Those lines of the material below that fall between its first line and the line with "Click the Los", both included, are to be repeated exactly.

## SUPPLIED ENTRIES

━━━━━━━━━━━━━━━━━━━━

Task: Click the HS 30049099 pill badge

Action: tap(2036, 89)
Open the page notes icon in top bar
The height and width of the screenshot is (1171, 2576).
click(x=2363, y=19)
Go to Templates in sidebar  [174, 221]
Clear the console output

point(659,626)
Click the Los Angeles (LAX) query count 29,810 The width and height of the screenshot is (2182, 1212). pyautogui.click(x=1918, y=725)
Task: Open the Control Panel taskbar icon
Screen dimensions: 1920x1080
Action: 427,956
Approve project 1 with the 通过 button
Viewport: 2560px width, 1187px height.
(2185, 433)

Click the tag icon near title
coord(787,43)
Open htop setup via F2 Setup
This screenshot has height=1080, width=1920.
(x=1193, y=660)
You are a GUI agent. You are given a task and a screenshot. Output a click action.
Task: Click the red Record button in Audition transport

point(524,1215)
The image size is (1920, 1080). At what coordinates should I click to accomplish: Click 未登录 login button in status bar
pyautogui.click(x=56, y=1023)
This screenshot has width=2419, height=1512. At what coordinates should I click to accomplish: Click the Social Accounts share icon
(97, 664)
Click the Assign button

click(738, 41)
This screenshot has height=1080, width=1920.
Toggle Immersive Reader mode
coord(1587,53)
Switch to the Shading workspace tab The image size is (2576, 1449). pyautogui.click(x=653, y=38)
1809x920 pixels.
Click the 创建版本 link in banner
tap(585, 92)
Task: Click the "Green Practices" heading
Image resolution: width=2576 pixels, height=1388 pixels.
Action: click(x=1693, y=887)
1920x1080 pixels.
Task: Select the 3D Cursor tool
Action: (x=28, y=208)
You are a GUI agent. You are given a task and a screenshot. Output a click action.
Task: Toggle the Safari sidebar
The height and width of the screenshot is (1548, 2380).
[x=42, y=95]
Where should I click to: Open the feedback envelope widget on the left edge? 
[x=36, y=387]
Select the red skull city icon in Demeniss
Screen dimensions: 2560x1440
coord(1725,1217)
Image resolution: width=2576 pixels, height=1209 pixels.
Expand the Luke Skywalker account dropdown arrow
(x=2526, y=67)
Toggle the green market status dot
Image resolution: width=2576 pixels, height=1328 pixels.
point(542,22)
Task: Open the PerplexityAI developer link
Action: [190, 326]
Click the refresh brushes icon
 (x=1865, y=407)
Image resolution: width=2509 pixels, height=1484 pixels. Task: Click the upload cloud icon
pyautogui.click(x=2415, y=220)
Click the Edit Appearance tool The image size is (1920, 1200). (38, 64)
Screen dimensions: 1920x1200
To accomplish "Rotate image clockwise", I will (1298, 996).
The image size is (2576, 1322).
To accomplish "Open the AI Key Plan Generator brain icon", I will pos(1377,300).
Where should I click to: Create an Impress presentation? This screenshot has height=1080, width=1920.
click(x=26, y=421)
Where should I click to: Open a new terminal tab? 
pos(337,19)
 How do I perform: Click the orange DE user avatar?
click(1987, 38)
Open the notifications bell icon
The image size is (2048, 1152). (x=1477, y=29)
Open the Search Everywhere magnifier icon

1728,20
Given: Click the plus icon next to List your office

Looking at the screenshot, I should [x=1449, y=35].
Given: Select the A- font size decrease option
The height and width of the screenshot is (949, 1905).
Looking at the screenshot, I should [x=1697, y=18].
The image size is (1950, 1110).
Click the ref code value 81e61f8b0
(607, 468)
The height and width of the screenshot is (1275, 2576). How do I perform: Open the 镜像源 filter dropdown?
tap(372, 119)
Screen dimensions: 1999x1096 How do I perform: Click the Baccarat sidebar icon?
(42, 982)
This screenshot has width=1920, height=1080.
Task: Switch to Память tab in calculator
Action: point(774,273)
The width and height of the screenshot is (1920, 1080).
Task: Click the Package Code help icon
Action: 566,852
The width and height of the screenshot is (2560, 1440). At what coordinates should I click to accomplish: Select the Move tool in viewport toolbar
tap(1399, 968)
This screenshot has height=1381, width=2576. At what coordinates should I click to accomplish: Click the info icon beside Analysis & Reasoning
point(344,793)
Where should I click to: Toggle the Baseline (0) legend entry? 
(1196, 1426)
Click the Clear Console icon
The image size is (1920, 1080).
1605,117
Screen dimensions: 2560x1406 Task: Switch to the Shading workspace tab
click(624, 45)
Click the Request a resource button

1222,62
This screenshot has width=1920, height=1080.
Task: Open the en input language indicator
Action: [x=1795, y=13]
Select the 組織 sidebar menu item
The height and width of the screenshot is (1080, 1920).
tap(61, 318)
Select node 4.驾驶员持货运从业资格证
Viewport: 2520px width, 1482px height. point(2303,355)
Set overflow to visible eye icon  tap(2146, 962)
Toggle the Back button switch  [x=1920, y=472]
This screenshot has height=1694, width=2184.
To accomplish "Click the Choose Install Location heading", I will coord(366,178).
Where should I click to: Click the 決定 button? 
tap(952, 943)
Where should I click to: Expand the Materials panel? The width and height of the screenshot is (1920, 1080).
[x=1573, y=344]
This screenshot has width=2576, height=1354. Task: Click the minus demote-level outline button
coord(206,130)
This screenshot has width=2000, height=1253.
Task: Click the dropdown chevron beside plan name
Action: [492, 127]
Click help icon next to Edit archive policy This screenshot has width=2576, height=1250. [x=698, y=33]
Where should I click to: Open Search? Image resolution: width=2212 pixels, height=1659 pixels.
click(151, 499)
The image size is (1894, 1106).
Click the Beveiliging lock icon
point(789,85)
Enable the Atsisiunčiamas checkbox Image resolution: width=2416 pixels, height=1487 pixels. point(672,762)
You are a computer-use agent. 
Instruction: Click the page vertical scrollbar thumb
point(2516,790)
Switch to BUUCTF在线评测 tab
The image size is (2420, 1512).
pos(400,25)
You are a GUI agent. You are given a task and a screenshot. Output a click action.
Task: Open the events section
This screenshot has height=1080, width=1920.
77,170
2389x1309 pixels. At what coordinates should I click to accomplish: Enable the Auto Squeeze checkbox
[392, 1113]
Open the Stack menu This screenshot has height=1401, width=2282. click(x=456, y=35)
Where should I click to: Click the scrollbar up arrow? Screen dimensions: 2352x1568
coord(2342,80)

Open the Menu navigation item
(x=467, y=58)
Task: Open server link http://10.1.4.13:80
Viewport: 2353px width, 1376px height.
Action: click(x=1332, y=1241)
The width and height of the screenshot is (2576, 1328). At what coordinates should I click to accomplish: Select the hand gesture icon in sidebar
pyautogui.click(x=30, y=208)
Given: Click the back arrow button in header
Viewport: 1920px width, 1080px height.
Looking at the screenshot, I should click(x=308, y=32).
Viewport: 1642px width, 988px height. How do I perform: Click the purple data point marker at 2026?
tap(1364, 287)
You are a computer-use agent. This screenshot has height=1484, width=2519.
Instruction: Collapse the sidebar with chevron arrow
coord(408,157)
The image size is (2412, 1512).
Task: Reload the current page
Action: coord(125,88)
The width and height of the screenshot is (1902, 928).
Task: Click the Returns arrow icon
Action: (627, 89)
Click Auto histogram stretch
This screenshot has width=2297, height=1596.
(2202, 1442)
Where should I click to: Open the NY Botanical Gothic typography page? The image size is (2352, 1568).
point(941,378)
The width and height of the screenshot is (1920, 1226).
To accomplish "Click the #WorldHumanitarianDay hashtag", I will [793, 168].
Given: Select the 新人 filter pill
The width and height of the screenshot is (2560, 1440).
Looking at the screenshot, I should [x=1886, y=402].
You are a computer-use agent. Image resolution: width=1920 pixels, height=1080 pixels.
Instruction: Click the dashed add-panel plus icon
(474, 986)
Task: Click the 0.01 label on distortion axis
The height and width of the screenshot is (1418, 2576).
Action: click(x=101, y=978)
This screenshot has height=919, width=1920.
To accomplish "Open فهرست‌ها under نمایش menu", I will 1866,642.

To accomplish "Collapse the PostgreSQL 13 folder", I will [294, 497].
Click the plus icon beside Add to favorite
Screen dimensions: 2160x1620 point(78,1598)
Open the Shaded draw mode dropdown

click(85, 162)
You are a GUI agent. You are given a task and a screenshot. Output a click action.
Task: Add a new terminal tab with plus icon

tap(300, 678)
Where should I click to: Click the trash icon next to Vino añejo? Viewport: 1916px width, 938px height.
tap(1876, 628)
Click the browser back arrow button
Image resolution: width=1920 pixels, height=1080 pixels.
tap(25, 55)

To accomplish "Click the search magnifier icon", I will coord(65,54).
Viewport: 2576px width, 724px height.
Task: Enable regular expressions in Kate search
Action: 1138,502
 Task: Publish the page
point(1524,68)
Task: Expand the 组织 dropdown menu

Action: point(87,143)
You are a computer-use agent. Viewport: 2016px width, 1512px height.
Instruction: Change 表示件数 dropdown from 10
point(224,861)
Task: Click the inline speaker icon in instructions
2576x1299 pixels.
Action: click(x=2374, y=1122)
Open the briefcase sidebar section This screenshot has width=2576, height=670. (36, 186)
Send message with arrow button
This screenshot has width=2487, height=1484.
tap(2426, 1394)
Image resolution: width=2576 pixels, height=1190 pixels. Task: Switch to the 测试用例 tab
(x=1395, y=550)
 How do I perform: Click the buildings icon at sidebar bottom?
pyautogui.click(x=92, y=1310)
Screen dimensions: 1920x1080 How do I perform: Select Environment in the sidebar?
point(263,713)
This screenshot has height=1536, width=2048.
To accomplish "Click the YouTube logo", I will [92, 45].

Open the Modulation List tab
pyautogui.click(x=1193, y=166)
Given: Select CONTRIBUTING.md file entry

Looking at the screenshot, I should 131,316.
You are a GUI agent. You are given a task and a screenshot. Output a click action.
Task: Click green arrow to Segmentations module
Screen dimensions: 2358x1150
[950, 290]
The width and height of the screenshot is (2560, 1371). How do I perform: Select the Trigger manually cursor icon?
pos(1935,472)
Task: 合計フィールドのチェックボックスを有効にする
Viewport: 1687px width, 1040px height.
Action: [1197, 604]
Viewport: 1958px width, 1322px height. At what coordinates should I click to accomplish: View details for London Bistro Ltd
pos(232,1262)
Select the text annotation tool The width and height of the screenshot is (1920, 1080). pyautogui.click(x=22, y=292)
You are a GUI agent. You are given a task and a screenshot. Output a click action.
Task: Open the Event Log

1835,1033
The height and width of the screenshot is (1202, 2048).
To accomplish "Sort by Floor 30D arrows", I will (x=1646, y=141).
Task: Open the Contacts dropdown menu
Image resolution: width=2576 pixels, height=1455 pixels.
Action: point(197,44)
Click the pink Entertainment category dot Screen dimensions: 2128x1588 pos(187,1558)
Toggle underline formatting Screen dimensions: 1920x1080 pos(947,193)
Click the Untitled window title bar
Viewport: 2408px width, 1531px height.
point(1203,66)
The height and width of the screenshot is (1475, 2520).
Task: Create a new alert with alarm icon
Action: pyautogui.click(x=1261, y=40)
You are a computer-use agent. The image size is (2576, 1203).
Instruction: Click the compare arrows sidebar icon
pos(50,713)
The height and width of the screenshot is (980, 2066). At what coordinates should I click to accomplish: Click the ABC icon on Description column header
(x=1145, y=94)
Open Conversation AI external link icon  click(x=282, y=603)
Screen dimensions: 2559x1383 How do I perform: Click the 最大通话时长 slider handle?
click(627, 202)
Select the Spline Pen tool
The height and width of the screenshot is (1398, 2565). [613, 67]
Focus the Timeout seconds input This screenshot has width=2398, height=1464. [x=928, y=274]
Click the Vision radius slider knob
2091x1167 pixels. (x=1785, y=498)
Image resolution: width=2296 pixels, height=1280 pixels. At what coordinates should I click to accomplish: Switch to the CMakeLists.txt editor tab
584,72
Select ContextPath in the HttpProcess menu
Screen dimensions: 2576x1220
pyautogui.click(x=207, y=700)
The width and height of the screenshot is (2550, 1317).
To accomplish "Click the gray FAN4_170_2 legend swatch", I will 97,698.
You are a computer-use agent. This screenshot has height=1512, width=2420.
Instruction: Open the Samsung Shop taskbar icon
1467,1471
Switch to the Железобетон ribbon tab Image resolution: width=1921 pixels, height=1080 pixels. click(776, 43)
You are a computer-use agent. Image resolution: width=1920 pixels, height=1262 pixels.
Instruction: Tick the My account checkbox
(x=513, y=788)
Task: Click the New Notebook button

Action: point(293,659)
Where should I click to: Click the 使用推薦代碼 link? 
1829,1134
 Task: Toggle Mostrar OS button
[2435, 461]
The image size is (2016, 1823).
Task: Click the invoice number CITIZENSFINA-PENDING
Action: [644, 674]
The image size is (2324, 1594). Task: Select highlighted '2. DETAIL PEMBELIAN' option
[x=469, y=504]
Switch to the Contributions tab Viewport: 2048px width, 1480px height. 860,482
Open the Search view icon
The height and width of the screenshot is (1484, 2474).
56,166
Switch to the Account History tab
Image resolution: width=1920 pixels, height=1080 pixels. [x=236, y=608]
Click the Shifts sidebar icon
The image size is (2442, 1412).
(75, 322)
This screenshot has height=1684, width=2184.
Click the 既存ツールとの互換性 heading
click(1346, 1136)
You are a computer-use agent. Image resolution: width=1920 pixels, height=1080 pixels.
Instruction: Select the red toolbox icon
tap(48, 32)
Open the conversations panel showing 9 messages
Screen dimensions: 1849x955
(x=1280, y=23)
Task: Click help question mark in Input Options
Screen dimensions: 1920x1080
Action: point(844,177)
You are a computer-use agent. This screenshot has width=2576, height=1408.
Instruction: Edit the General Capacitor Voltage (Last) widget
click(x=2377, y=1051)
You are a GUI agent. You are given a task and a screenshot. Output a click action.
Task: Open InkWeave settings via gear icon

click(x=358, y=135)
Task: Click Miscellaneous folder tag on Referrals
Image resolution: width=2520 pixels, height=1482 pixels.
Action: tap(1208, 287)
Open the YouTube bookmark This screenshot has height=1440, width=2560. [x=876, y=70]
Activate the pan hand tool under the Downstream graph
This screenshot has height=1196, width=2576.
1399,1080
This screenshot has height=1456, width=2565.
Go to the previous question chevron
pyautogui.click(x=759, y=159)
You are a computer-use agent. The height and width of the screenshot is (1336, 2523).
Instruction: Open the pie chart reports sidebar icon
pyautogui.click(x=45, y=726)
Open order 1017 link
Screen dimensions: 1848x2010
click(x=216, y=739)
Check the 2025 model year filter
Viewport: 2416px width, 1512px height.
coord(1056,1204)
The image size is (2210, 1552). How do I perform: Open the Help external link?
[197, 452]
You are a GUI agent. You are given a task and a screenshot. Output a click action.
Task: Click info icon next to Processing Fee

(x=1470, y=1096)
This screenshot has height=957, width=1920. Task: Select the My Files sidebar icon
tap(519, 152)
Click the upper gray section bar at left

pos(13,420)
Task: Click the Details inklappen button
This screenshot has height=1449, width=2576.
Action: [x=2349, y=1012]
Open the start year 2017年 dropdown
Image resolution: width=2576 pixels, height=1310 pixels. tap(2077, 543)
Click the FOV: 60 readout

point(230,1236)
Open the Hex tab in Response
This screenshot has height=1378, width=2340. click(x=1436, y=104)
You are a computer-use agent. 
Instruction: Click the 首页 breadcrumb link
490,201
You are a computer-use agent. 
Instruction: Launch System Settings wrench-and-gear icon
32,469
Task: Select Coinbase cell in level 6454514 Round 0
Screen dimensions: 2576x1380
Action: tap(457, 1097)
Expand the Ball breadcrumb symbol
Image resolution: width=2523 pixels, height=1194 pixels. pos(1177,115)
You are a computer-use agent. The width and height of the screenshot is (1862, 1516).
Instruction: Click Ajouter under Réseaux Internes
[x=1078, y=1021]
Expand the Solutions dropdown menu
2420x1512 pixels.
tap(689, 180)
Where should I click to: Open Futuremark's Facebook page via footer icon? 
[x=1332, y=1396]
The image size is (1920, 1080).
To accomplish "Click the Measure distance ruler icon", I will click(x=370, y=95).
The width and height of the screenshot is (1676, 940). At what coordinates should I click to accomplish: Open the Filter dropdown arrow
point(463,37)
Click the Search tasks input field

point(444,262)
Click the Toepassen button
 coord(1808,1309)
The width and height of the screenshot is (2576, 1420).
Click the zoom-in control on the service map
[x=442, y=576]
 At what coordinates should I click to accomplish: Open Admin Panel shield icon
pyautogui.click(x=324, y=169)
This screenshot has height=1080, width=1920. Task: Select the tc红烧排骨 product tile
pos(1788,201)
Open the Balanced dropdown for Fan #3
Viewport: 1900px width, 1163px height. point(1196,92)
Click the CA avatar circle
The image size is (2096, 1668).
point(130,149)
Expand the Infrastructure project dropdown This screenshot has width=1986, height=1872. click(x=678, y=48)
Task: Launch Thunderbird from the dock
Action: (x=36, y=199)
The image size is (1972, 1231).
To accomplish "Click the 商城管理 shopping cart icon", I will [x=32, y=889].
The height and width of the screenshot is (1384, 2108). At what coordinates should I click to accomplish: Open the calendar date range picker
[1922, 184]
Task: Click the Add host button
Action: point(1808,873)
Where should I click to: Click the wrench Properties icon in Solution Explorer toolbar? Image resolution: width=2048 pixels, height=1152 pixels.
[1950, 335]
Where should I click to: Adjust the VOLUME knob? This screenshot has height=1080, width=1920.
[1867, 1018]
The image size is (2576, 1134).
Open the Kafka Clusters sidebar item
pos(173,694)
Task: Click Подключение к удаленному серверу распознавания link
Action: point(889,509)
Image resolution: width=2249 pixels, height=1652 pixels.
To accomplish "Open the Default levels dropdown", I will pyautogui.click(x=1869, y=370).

━━━━━━━━━━━━━━━━━━━━

## EXERCISE RESPONSE
Task: Click the HS 30049099 pill badge

Action: tap(2036, 89)
Open the page notes icon in top bar
The height and width of the screenshot is (1171, 2576).
click(x=2363, y=19)
Go to Templates in sidebar  [174, 221]
Clear the console output

point(659,626)
Click the Los Angeles (LAX) query count 29,810 The width and height of the screenshot is (2182, 1212). pyautogui.click(x=1918, y=725)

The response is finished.